J. Russell George, 49, has testified in two congressional hearings about the IRS’s unethical targeting of conservative organizations with special scrutiny after they applied for tax-exempt status.
The revelation of a previous link to Michelle Obama came in a lengthy interview with J. Russell George – published a week after the IRS scandal was brought to light.
Michelle Obama has never spoken publicly about her boyfriends during the years before she met Barack Obama – the future president – at a Chicago law firm where they were both associates.
J. Russell George and Michelle Obama, then Michelle Robinson, graduated together from the university in 1988.
He told the National Journal that the two shared social circles at Harvard, and were both active in the Black Law Students Association.
But Virginia Republican Rep Tom Davis, who worked with J. Russell George as staff director of the House Oversight committee in the late 1990s and early 200s – the same committee that questioned George on Wednesday, said the relationship was more than just friendly.
“I think he actually dated Michelle at one point,” Tom Davis told National Journal.
Pressed about his purported love interest from a quarter-century ago, J. Russell George said that conclusion “is overstating it”.
“Michelle was a lovely person, and down to earth,” he said, recalling times when Black Law Student Association members “went out for pizza; we would go out together”.
Michelle Robinson, the future first lady of the US, may have dated Treasury Department Inspector General J. Russell George at Harvard Law School
“Don’t get me in trouble,” J. Russell George told the Washington newspaper, after “pausing for a beat”.
From Harvard, the future Michelle Obama got a job at a law firm in Chicago, one of just 14 black lawyers in an office of hundreds.
It is at that firm of Sidley & Austin that she met Barack Obama, who arrived as a summer associate in 1988.

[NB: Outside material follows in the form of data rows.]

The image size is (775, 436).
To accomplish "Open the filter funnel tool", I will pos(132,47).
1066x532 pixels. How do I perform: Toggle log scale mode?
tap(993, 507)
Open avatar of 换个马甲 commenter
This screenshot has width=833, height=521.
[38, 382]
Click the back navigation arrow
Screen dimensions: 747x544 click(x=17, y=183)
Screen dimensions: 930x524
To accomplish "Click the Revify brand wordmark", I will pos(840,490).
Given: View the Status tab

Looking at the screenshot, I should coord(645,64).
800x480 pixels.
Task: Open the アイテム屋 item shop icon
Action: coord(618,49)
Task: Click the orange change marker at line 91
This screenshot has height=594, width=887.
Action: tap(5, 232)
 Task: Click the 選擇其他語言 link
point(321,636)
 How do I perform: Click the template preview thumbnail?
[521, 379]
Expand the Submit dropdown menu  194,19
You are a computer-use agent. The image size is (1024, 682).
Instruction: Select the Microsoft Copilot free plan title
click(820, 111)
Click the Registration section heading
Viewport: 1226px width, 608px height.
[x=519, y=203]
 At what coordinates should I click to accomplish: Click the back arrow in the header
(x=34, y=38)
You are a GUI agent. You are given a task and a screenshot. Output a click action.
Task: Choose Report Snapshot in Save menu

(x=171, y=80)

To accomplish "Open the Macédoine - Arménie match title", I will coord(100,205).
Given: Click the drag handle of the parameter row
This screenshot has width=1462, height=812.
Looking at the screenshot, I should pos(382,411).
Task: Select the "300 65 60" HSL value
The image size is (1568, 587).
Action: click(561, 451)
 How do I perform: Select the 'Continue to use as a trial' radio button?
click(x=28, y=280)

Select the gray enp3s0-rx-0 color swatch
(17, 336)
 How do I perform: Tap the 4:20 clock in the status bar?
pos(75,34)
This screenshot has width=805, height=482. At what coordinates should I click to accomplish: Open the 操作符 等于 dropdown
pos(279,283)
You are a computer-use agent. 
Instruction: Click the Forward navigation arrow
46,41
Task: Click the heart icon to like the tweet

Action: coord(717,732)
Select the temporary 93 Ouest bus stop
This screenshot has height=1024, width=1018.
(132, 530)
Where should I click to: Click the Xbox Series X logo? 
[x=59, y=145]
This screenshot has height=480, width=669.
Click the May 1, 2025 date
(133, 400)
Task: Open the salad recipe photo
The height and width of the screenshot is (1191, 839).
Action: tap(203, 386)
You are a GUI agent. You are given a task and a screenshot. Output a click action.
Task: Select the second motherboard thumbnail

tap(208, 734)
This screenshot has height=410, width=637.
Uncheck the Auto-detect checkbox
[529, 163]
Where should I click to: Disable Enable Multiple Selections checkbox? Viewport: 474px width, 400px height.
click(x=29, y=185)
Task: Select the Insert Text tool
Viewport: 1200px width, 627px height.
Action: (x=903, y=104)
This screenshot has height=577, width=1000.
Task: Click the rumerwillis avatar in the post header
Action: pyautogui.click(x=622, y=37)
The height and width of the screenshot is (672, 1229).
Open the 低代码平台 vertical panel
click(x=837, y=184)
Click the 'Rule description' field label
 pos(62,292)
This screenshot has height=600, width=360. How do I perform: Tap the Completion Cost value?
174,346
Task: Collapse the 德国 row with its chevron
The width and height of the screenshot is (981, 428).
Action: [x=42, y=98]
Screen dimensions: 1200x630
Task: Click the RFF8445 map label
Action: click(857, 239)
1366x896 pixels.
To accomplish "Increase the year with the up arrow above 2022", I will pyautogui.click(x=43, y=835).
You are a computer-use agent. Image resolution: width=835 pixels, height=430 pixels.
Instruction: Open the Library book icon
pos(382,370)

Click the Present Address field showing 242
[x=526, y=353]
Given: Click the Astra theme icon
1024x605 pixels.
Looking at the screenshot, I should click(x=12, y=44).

For their first date in 1989, Barack Obama took her to the Art Institute of Chicago and to see the Spike Lee film Do the Right Thing.
After stopping for ice cream at Baskin-Robbins, the two shared their first kiss. A plaque now marks the location.
Barack and Michelle Obama married in 1992 at the Trinity United Church of Christ in Chicago.
J. Russell George, who was born in New York City, attended Harvard Law in between stints working for then-Senator Bob Dole of Kansas and serving in the administration of President George H.W. Bush, both Republicans.
In 1995, he returned to Washington for good after he took a job at Committee on Government Reform, among other high-profile positions in government.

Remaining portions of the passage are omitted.